According to Kanel, Achham is the worst-affected district, "We started awareness programmes there in 2006. Last year, we also began anti-chhaupadi campaigns in Doti, and this year we plan to start them in Bajura. Many villages in Achham have already declared themselves chhaupadi-free and one of our best successes happened in Doti last month."
In April the Siddheswar Higher Secondary School, a government-run school in Doti, expelled nearly 30 girls from the girls' hostel. The school was closed down after the boundary wall collapsed. The authorities blamed it on divine wrath as the hostel had allowed menstruating girls to stay on.
"We lobbied with the local authorities to have the hostel re-opened. We also warned the school we would report them to the government if they did not end such discrimination against girl students. Finally, last month, the hostel was re-opened and the girls are back," says a triumphant Kanel.
Despite such occasional success, a sustained campaign is needed if such discrimination is to end. "The practice persists all over Nepal even today, though in milder forms," says Kanel. "When I first began menstruating, I was sent to the shed. Now that we live in Kathmandu, things have eased slightly. I don't have to stay in a shed. However, if my in-laws visit during that time, I am still not allowed to enter the kitchen."
While organisations like Save the Children are lobbying with the political and traditional society leaders in the villages to usher in change, there are also maverick activists like artist Ashmina Ranjit, who is using her art to boost the campaign.
The 43-year-old, who holds art degrees from Nepal's Tribhuvan University, Australia's University of Tasmania and the Columbia University, had a three-hour solo show in Kathmandu in March to mark the 100th anniversary of International Women's Day. As part of a "Week of the Women" hosted in Kathmandu by the Alliance Francaise, Ranjit devised a show with an art installation and performance to break the taboo on menstruation.
The centrepiece of the show was the costume Ranjit wore. She calculated how many sanitary napkins a woman needed during her lifetime, glued the napkins on to a white dress, embroidered them with red threads to denote veins and entered the venue with a tube of red paint. Since menstruating women are expected to remain isolated, Ranjit determinedly mingled with the audience, and chattily told them what she was doing and why, all the while squirting red paint from the tube on to the pads, then rolling the soiled ones up and putting them into the litter bin.
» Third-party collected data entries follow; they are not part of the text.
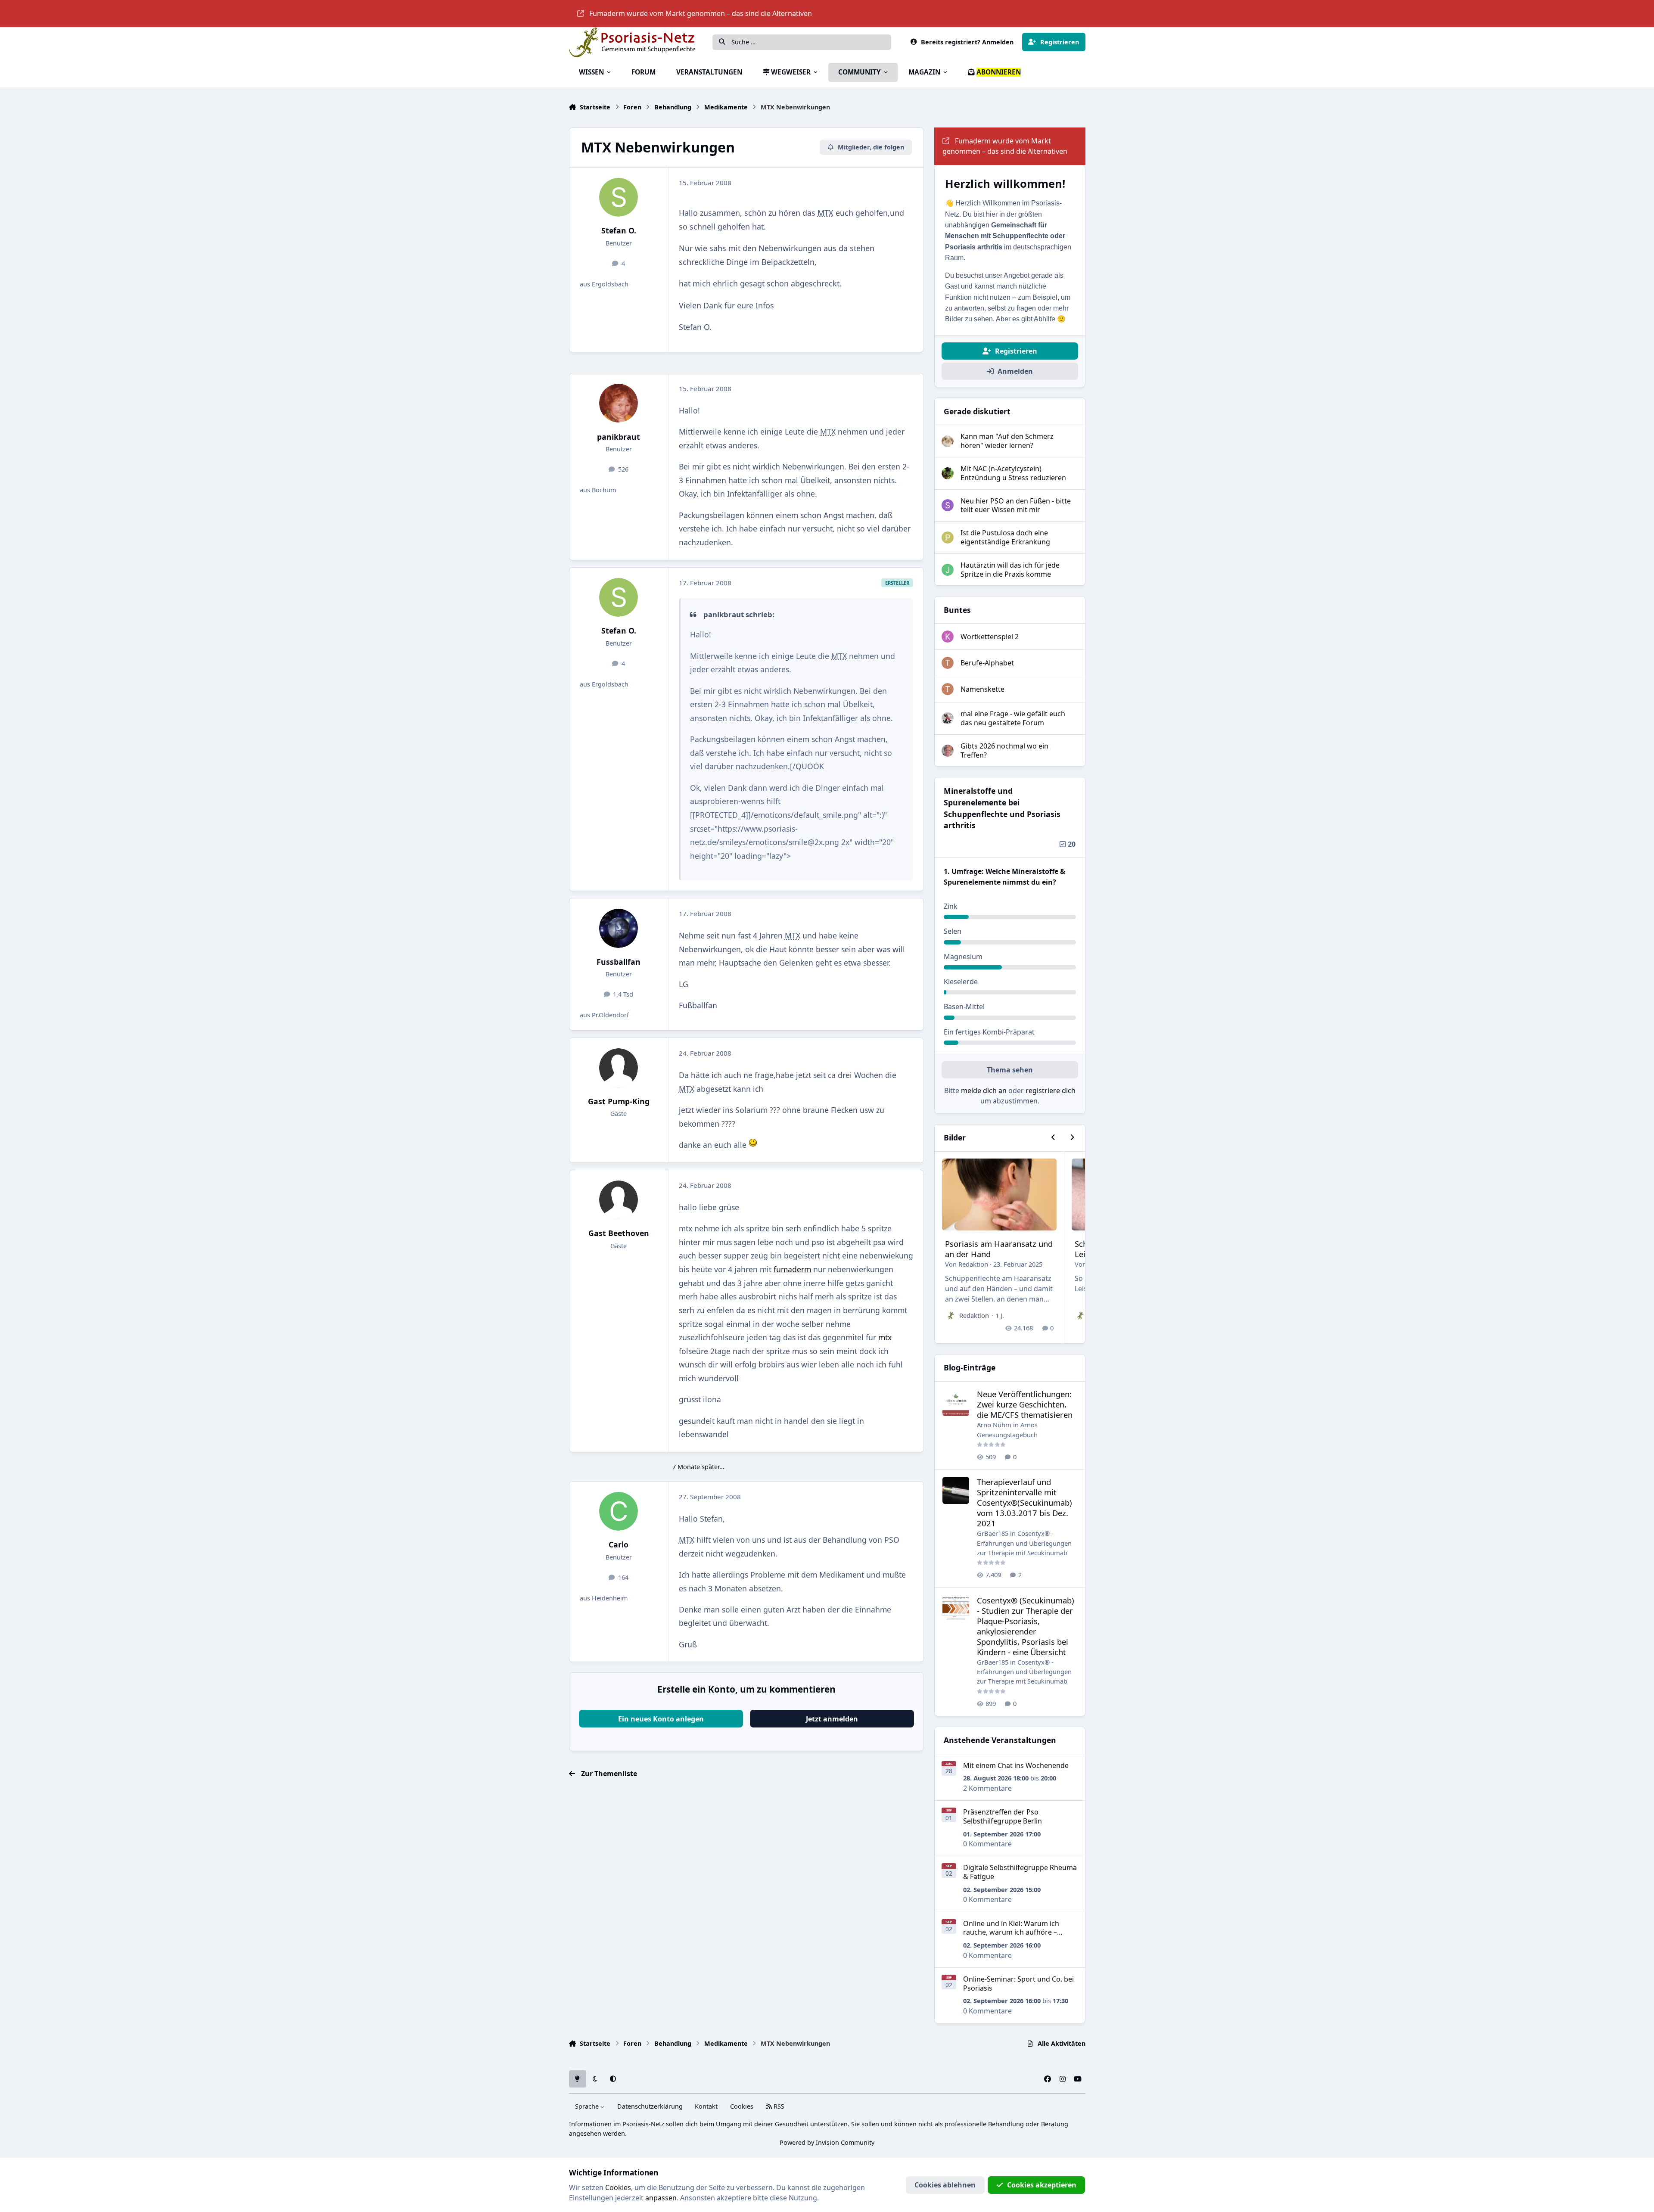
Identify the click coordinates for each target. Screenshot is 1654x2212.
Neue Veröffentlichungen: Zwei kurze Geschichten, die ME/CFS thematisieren (1025, 1404)
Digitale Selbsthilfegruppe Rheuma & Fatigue (1020, 1872)
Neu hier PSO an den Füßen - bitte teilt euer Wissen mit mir (1016, 505)
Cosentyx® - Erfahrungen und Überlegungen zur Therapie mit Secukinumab (1024, 1543)
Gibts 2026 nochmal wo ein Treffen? (1004, 750)
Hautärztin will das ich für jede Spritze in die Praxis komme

Later this year, Ranjit wants to stage a 15-hour public show. "I want to hold it around September," she says, "It's when women in Nepal observe Rishi Panchami and have to symbolically purify themselves. The rituals include brushing teeth with twigs more than a hundred times. This is believed to be an act of expiation for the 'sins' they committed by touching their husbands during menstruation."
According to this outraged artist, menstruation should be celebrated as part of womanhood. "It is a natural phenomenon without which there would be no life. However, the patriarchal society of South Asia has turned it into a negative thing in order to dominate women," she says.
Rebellion against the custom began early for Ranjit. When her mother would urge her not to touch trees during her monthly periods because they would shrivel up and die, she would promptly rush out to touch them. Then she would tell her mother triumphantly, "There, did it die? Instead, it's doing even better now.”